What to do —
You are to retype exactly the line with "Click Mohamed El-Erian's" and every line after it in the entries below.

Supplied information —

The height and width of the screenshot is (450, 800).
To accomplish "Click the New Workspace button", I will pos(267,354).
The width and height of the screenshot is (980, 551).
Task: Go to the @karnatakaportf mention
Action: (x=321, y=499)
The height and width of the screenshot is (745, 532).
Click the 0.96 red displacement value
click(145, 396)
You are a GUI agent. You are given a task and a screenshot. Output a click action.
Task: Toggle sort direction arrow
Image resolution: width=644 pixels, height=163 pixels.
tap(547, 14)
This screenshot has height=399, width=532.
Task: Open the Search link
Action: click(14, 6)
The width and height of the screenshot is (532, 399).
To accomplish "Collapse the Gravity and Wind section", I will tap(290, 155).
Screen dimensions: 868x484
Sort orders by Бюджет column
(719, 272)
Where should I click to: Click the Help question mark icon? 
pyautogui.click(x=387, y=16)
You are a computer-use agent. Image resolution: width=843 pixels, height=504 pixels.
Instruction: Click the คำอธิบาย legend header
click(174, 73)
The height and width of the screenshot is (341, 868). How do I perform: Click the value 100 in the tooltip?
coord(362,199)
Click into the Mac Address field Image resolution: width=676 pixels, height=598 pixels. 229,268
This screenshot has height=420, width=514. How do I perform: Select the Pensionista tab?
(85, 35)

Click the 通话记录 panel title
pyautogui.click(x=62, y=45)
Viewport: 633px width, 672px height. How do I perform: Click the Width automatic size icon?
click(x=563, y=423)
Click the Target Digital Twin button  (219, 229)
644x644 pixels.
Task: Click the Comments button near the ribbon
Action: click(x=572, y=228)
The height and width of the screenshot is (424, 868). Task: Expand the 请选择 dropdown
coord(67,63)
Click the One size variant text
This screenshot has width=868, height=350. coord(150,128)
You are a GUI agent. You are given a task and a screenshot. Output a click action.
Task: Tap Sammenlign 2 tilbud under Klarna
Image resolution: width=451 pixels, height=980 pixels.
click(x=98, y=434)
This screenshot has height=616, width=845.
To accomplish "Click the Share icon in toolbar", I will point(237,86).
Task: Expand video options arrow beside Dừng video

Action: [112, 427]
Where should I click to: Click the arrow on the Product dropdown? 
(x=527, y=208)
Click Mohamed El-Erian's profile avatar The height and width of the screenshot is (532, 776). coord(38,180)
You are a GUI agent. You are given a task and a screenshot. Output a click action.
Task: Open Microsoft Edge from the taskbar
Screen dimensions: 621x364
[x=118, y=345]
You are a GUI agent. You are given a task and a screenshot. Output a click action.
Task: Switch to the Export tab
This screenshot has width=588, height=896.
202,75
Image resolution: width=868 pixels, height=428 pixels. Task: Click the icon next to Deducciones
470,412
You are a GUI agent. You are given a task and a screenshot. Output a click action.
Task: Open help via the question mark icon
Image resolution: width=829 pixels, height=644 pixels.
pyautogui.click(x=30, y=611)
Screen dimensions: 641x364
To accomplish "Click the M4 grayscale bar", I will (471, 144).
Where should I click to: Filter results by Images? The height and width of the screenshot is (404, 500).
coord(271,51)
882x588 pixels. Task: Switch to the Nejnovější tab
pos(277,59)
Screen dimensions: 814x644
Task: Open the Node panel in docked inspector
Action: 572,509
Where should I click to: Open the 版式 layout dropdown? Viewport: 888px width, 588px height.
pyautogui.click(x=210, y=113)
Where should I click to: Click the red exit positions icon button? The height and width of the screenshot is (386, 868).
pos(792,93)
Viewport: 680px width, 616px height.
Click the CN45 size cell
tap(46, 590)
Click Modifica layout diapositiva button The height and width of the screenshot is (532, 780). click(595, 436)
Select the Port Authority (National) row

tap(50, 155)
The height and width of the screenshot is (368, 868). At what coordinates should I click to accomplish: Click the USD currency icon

Your response —
Click Mohamed El-Erian's profile avatar The height and width of the screenshot is (532, 776). coord(38,180)
You are a GUI agent. You are given a task and a screenshot. Output a click action.
Task: Open Microsoft Edge from the taskbar
Screen dimensions: 621x364
[x=118, y=345]
You are a GUI agent. You are given a task and a screenshot. Output a click action.
Task: Switch to the Export tab
This screenshot has width=588, height=896.
202,75
Image resolution: width=868 pixels, height=428 pixels. Task: Click the icon next to Deducciones
470,412
You are a GUI agent. You are given a task and a screenshot. Output a click action.
Task: Open help via the question mark icon
Image resolution: width=829 pixels, height=644 pixels.
pyautogui.click(x=30, y=611)
Screen dimensions: 641x364
To accomplish "Click the M4 grayscale bar", I will (471, 144).
Where should I click to: Filter results by Images? The height and width of the screenshot is (404, 500).
coord(271,51)
882x588 pixels. Task: Switch to the Nejnovější tab
pos(277,59)
Screen dimensions: 814x644
Task: Open the Node panel in docked inspector
Action: 572,509
Where should I click to: Open the 版式 layout dropdown? Viewport: 888px width, 588px height.
pyautogui.click(x=210, y=113)
Where should I click to: Click the red exit positions icon button? The height and width of the screenshot is (386, 868).
pos(792,93)
Viewport: 680px width, 616px height.
Click the CN45 size cell
tap(46, 590)
Click Modifica layout diapositiva button The height and width of the screenshot is (532, 780). click(595, 436)
Select the Port Authority (National) row

tap(50, 155)
The height and width of the screenshot is (368, 868). At what coordinates should I click to accomplish: Click the USD currency icon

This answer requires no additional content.